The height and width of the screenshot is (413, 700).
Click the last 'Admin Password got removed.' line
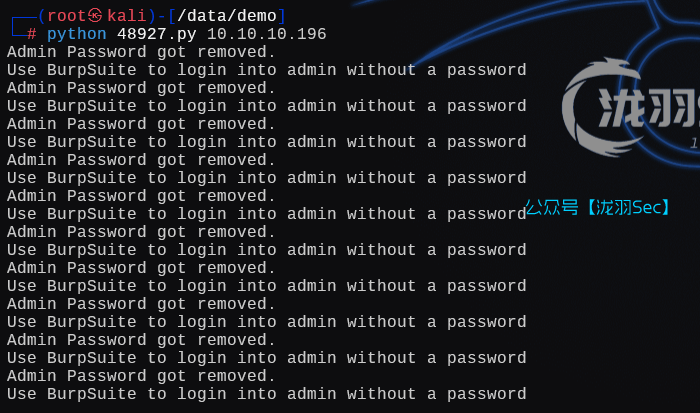click(141, 376)
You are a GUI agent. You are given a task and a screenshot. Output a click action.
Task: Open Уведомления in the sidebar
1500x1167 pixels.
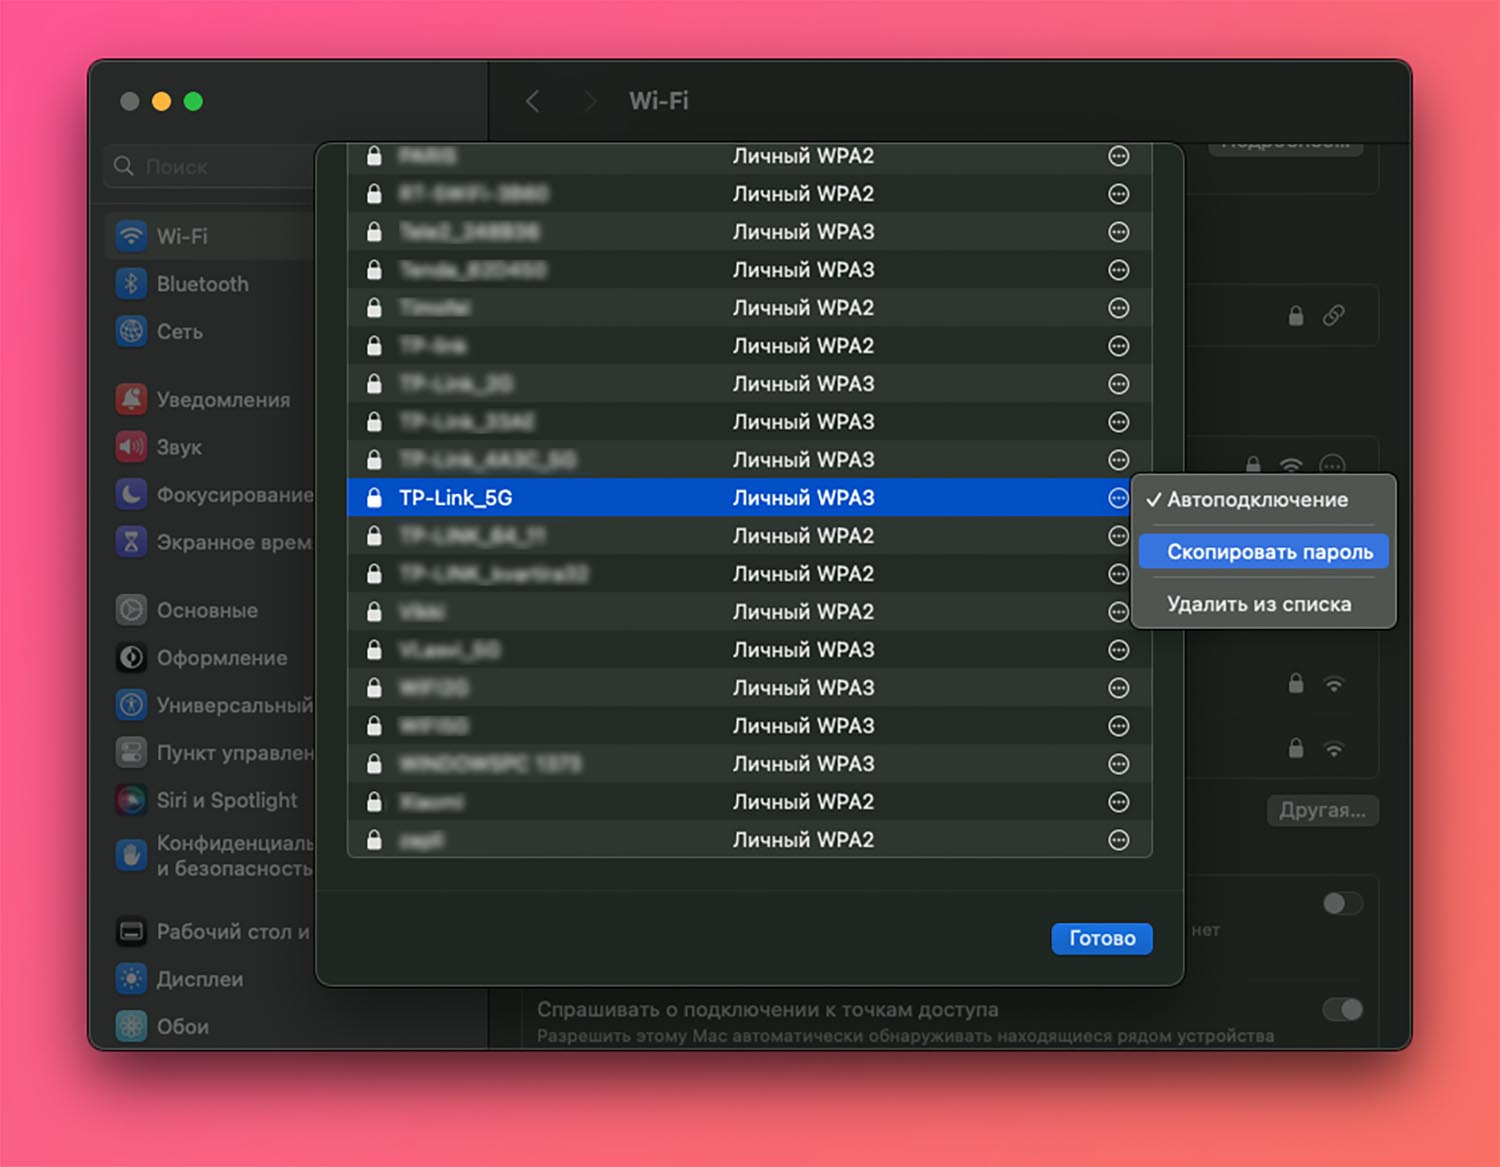[x=222, y=400]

--

Brief:
Can you repeat every record above exactly, apart from the pictures?

Task response:
The height and width of the screenshot is (413, 700).
Click the last 'Admin Password got removed.' line
click(141, 376)
You are a GUI agent. You are given a task and a screenshot. Output a click action.
Task: Open Уведомления in the sidebar
1500x1167 pixels.
[x=222, y=400]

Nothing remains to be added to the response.